## [Instructions for the task]
Extract all lines in the data that contain the word "bottom".

### Exercise data ###

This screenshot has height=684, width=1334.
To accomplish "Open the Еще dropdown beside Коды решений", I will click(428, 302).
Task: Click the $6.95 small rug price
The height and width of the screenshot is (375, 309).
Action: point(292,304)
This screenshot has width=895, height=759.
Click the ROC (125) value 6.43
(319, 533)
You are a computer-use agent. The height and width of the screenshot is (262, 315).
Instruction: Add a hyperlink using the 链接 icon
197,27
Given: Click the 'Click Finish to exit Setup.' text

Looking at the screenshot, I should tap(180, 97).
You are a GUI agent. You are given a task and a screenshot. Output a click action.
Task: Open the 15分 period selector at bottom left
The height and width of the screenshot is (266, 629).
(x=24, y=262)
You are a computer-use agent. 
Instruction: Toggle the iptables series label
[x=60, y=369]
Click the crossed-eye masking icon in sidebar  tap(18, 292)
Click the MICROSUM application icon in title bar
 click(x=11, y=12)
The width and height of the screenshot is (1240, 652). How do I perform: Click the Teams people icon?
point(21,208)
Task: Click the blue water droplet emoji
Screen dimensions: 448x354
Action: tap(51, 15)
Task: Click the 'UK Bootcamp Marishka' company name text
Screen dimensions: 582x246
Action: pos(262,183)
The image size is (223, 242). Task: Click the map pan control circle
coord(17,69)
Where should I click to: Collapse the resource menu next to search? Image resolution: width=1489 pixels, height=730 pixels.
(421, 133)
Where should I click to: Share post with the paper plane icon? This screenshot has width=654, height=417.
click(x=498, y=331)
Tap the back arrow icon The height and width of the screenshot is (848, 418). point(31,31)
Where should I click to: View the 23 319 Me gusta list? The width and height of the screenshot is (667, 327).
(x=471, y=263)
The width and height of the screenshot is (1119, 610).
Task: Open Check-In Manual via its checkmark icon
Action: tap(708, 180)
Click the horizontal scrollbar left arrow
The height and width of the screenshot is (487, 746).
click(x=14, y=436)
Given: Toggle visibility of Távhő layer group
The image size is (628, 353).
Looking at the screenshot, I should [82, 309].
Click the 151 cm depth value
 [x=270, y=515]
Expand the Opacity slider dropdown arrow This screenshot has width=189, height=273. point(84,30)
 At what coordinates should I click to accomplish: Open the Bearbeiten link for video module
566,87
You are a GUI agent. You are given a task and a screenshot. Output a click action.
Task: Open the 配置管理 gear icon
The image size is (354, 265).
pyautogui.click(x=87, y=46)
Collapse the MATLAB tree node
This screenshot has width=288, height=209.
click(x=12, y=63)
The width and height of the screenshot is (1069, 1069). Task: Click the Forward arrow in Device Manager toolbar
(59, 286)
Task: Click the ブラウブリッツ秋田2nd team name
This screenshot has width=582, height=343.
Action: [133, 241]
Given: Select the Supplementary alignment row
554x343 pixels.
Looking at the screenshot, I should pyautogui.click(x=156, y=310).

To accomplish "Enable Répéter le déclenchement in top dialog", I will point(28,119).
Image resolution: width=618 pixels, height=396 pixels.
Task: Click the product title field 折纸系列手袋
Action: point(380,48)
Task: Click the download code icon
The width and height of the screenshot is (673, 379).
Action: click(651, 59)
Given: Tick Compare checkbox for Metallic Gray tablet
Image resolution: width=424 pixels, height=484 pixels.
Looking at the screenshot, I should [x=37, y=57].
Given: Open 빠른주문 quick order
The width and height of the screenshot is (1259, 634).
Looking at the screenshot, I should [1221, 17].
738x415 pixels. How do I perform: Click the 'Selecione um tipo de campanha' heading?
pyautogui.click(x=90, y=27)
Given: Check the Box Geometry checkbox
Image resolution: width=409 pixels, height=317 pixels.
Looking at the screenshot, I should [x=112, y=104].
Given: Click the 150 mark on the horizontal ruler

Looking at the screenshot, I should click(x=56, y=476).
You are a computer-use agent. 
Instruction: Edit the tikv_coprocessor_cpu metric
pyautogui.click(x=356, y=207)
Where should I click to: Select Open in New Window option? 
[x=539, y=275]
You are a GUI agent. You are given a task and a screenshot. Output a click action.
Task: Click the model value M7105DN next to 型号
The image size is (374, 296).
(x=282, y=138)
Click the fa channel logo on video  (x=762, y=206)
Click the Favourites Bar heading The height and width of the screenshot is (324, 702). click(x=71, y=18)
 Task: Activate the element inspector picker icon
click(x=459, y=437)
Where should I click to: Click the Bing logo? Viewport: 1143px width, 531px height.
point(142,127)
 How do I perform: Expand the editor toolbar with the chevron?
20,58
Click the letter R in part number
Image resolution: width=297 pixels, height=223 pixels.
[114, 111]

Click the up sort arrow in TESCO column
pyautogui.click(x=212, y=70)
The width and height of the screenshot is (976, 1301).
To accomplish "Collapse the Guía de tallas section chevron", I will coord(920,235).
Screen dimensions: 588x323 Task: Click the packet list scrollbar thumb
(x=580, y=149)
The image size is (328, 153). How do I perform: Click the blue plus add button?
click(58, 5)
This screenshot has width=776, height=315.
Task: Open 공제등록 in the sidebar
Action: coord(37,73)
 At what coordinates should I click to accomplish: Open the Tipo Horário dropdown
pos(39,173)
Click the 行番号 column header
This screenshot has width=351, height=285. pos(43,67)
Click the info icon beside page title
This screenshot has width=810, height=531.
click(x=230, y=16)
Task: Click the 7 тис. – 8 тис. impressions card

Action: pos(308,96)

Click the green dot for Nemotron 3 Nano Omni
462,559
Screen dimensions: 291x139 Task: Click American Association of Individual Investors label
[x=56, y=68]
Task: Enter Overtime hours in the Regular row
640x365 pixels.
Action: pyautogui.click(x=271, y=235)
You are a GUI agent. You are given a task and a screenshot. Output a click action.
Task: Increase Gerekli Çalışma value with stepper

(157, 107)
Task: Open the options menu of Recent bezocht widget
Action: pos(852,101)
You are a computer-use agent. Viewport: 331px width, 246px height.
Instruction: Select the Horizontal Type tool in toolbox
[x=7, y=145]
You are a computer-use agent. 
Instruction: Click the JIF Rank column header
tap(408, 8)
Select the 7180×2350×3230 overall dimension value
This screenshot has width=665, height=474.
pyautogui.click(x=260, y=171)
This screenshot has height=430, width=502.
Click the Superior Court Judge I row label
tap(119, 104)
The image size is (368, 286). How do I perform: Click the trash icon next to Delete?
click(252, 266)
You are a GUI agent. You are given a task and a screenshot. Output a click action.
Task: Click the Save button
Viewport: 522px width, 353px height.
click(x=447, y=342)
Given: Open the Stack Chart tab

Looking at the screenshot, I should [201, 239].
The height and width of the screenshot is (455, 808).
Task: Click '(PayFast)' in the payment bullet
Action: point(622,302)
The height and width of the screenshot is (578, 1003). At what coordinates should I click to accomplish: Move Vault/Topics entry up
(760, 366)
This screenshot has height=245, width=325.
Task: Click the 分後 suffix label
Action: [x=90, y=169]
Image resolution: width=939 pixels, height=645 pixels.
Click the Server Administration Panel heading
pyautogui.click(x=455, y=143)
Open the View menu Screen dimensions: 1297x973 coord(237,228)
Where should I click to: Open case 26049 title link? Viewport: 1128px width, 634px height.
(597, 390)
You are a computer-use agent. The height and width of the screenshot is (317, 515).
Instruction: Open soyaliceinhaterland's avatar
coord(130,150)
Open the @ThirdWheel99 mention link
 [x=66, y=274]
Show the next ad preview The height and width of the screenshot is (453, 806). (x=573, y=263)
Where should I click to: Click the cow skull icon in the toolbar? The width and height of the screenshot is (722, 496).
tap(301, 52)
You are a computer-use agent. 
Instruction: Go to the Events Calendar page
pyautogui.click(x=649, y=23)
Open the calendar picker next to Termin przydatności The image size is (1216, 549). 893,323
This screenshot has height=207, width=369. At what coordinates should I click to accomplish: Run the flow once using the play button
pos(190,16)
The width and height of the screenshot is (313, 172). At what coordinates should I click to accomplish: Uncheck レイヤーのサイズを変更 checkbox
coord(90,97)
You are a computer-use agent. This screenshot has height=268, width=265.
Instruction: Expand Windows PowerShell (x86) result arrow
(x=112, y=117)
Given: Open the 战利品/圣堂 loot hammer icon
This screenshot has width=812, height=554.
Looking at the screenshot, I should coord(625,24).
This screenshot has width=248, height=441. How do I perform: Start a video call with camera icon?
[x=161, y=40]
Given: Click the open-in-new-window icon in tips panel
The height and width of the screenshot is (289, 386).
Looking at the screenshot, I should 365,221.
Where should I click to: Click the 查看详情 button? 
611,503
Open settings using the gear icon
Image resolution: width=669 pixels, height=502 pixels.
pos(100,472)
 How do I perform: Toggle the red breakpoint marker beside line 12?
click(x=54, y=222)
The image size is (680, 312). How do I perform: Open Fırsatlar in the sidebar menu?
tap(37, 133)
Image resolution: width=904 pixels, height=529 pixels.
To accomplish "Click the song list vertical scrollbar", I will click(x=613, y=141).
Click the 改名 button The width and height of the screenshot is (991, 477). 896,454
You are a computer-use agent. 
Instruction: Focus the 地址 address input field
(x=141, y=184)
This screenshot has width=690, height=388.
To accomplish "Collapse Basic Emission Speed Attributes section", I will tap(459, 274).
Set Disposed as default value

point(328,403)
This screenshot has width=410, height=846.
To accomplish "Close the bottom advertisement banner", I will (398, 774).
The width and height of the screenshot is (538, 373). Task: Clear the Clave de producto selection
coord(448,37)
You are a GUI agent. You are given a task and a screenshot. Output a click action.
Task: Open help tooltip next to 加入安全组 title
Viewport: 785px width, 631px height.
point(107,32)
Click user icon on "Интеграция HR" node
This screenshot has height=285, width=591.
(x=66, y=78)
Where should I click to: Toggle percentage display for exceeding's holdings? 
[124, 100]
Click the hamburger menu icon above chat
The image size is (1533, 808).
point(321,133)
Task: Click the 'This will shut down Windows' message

###

## [Result of this exercise]
Task: Open the 15分 period selector at bottom left
To accomplish "Close the bottom advertisement banner", I will (398, 774).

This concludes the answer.